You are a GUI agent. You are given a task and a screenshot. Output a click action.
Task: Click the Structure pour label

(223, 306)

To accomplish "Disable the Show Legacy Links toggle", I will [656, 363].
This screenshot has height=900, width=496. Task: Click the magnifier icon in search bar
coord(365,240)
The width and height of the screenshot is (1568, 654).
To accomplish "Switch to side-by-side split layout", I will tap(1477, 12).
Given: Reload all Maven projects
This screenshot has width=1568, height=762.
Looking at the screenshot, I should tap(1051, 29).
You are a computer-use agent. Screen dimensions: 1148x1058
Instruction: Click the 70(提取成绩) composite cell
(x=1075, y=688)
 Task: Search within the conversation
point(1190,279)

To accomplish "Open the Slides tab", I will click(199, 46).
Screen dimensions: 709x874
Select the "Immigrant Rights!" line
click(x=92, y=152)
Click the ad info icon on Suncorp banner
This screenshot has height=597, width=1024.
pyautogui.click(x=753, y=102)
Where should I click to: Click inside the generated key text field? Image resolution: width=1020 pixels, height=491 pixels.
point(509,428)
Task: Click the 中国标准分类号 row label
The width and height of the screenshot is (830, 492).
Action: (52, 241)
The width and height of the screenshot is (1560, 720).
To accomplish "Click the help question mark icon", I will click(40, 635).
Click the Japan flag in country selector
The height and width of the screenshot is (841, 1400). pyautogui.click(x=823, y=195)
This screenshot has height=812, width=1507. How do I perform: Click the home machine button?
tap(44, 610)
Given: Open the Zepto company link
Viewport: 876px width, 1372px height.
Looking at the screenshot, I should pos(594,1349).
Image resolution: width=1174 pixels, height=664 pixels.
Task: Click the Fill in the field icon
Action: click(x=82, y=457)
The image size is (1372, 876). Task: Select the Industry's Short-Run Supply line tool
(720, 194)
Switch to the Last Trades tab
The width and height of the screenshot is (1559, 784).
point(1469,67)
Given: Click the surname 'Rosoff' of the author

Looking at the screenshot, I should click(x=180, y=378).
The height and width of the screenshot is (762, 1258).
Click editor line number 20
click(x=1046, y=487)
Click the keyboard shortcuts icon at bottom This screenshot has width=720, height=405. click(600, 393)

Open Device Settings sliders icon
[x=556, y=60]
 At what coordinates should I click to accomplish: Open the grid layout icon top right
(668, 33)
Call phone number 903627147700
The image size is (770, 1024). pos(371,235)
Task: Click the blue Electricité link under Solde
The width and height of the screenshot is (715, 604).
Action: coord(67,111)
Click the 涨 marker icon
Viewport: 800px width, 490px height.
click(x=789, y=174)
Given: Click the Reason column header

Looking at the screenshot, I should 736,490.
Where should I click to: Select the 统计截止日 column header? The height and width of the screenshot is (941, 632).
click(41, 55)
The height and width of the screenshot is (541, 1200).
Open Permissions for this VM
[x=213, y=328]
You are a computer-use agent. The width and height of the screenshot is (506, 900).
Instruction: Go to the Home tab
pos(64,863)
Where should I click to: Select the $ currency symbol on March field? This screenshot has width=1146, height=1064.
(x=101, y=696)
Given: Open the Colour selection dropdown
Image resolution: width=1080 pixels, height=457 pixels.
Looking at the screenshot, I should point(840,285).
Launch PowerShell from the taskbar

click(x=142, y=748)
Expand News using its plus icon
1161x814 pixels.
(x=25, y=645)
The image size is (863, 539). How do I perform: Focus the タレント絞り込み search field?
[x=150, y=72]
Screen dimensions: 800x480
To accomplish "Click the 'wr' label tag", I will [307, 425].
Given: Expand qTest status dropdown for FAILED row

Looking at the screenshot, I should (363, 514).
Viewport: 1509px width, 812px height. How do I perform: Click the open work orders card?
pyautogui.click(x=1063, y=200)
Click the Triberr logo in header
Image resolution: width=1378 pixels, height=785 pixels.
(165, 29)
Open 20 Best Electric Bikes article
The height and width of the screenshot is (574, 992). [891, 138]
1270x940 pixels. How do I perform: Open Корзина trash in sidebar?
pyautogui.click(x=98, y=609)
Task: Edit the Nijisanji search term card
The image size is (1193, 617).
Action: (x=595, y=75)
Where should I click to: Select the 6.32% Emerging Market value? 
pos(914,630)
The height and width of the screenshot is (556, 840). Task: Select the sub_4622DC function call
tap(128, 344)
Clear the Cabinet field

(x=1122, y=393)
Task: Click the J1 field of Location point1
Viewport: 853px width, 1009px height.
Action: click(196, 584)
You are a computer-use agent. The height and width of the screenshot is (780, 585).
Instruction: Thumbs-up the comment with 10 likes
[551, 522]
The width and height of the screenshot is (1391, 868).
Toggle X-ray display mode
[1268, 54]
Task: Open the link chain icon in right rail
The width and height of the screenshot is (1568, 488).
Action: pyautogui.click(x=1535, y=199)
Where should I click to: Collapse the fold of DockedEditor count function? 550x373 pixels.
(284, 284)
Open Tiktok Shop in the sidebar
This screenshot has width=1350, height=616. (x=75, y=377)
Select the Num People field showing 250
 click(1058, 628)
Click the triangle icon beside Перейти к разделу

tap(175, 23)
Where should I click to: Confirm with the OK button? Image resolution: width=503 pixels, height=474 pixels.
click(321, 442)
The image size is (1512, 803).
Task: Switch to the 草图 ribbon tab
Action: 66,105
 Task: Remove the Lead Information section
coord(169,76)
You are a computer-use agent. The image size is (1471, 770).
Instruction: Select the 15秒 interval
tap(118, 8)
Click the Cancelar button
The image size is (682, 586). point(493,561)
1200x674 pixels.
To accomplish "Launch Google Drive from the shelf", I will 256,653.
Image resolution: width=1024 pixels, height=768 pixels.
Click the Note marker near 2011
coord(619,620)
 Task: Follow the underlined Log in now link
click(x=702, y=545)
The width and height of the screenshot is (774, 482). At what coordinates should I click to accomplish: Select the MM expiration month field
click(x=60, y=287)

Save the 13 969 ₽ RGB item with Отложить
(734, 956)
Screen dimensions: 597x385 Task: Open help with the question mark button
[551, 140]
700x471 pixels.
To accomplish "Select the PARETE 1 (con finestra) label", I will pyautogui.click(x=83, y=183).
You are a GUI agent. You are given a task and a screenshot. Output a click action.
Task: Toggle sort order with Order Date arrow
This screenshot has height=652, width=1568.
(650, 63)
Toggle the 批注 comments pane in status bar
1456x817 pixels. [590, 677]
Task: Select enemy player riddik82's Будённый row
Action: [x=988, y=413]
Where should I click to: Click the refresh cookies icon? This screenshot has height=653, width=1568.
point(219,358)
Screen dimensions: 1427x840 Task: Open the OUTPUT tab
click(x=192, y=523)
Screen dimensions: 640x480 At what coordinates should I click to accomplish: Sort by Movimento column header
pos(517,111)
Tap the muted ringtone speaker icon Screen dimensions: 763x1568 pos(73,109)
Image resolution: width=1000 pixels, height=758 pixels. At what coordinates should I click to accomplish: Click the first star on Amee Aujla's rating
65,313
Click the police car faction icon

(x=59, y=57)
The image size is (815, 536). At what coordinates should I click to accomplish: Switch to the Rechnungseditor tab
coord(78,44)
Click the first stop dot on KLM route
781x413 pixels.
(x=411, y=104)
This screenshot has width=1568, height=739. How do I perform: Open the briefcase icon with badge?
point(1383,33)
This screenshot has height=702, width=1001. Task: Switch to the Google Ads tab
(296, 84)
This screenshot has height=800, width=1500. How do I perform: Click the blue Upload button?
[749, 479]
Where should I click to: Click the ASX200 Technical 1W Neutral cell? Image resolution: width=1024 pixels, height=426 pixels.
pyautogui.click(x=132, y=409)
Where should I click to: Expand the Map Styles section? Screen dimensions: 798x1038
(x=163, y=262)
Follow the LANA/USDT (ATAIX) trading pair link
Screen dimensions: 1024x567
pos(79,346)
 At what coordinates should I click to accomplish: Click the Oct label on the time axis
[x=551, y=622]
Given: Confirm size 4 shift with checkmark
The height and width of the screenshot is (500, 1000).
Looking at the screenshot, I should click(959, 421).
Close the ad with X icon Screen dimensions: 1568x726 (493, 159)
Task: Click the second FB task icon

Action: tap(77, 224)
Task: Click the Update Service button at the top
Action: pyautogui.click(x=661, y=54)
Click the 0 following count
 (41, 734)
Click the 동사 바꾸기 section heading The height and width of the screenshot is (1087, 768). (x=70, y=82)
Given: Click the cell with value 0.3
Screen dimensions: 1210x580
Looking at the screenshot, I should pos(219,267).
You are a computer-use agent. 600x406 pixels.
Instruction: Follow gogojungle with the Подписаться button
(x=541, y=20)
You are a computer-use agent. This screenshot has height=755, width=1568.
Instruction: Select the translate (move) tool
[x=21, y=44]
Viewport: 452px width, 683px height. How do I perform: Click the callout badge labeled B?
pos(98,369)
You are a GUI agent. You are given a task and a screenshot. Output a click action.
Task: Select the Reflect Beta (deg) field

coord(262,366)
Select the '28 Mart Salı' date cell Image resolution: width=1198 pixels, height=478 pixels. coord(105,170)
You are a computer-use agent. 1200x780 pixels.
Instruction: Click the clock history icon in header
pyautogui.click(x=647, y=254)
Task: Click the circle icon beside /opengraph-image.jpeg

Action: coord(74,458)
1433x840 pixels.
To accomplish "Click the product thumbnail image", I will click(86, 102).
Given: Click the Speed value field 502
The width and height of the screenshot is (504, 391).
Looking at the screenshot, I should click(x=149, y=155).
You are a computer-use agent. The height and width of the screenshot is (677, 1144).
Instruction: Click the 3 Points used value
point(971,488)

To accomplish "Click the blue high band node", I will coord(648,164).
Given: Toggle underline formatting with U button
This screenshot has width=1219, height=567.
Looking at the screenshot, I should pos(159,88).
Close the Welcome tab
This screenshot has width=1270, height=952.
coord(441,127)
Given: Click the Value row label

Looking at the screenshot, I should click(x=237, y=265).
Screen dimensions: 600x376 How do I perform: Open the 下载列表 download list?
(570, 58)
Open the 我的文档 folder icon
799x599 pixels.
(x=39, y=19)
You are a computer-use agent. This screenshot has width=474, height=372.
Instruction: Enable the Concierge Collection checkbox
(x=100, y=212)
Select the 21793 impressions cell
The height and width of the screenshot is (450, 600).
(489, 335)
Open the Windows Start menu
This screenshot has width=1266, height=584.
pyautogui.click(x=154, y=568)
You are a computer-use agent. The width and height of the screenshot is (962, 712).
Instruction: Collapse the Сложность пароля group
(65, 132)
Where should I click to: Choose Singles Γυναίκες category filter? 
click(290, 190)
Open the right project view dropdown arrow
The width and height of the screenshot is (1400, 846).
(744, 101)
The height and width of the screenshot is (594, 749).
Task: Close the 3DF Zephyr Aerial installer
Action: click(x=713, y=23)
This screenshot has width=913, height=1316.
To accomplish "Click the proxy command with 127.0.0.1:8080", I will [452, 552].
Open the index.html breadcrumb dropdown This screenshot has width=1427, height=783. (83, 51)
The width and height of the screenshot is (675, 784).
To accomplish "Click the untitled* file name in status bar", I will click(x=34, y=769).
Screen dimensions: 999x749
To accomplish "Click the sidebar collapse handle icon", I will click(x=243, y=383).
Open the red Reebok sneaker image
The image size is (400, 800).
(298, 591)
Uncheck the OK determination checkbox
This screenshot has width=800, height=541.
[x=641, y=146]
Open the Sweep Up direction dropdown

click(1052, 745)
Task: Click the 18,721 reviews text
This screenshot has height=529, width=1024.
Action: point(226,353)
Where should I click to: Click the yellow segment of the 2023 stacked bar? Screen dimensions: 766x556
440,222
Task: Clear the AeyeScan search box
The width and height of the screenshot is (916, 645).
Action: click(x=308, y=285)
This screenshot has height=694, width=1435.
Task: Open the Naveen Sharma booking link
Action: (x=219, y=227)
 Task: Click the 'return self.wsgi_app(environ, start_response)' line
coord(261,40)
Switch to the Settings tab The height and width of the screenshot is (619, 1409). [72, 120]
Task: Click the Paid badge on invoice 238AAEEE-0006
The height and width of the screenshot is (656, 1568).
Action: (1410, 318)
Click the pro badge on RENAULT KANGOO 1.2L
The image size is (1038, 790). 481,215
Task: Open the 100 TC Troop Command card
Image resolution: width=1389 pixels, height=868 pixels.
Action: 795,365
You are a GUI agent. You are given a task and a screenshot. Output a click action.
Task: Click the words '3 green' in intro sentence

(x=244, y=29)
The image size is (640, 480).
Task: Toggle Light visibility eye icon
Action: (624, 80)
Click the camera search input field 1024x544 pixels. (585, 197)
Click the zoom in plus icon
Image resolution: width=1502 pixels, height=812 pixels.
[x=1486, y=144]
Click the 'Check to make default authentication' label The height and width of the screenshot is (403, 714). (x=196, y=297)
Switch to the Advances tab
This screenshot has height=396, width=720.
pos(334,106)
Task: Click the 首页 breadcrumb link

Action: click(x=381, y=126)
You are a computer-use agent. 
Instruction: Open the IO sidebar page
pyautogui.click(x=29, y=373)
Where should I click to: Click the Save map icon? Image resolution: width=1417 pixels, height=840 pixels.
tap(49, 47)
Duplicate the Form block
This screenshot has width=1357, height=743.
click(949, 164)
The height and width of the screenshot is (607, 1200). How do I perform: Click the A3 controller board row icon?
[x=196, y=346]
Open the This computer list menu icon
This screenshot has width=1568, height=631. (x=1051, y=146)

**Task to carry out:**
Scan the records above, then copy out each line that mentions "plus".

**Answer to this task:**
Expand News using its plus icon
Click the zoom in plus icon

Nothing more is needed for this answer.